■ Try it: Every line containing the word "agent" must be pulled from the records.

■ Data for processing:
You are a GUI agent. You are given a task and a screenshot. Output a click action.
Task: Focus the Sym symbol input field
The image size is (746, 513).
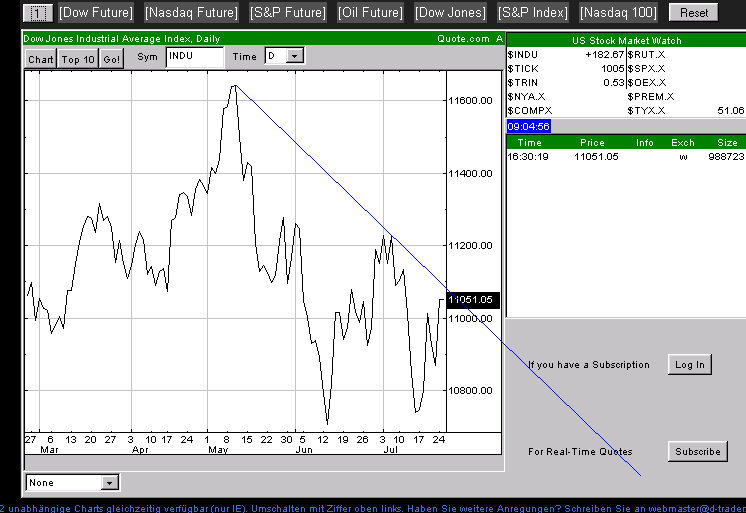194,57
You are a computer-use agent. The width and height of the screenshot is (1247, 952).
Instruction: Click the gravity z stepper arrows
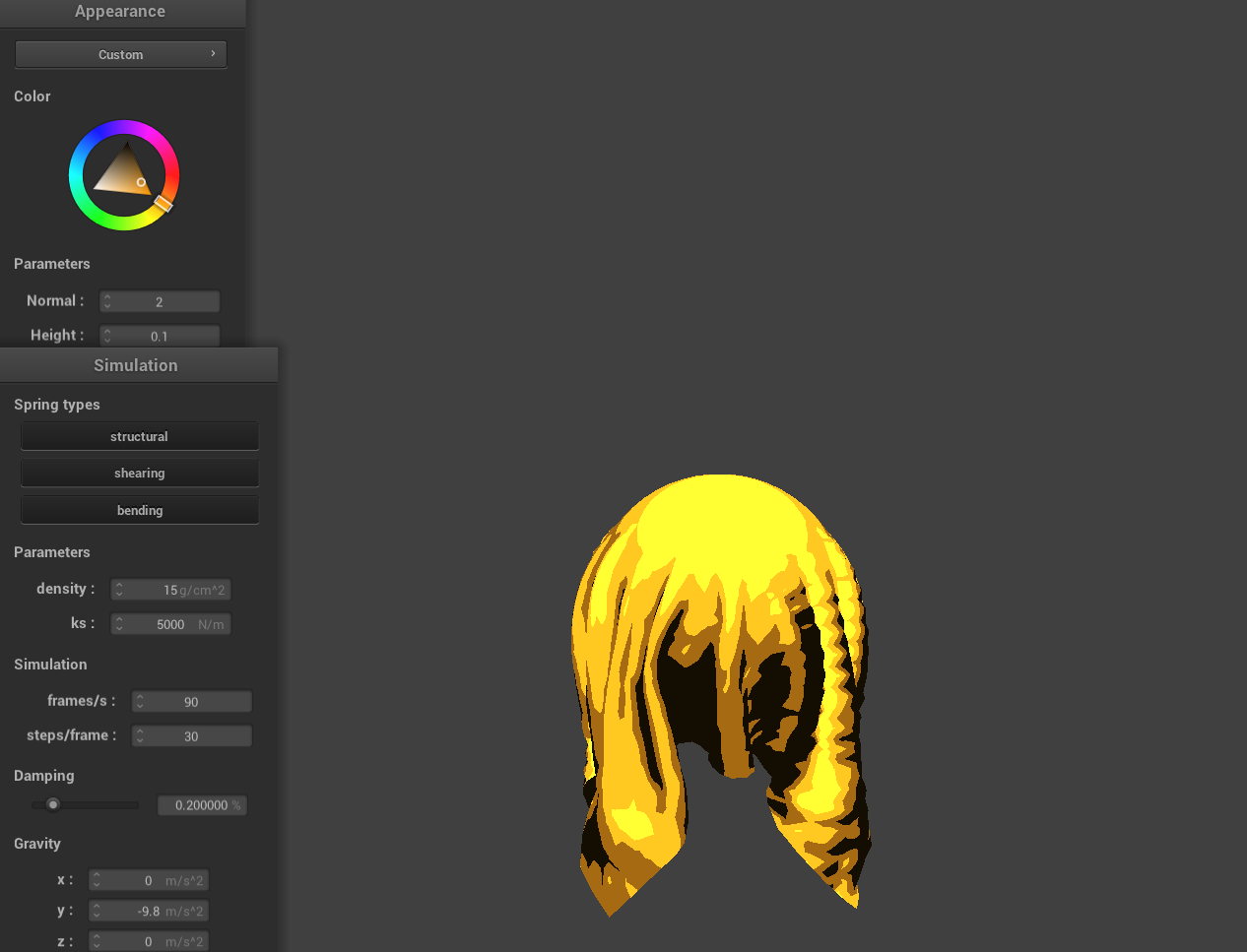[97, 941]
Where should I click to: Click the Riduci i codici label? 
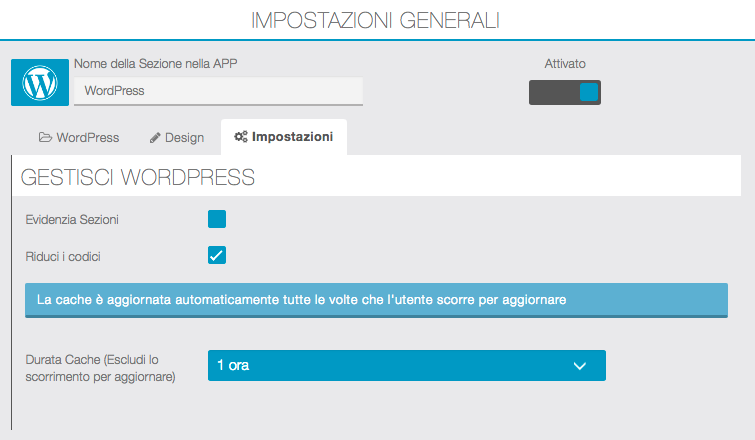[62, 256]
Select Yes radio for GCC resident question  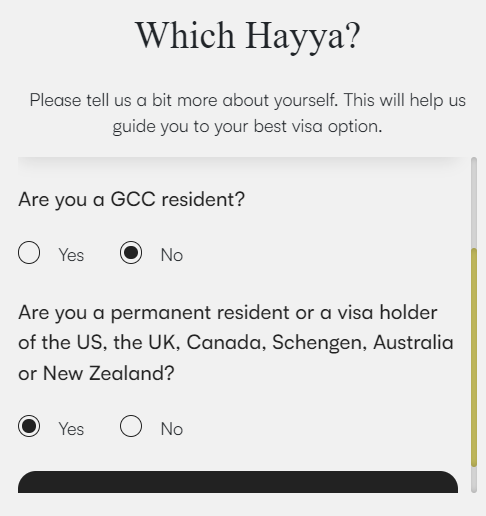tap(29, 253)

■ Problem solution:
You are a GUI agent. You are given a task and a screenshot. Output a click action.
You are a computer-use agent. The width and height of the screenshot is (1247, 952).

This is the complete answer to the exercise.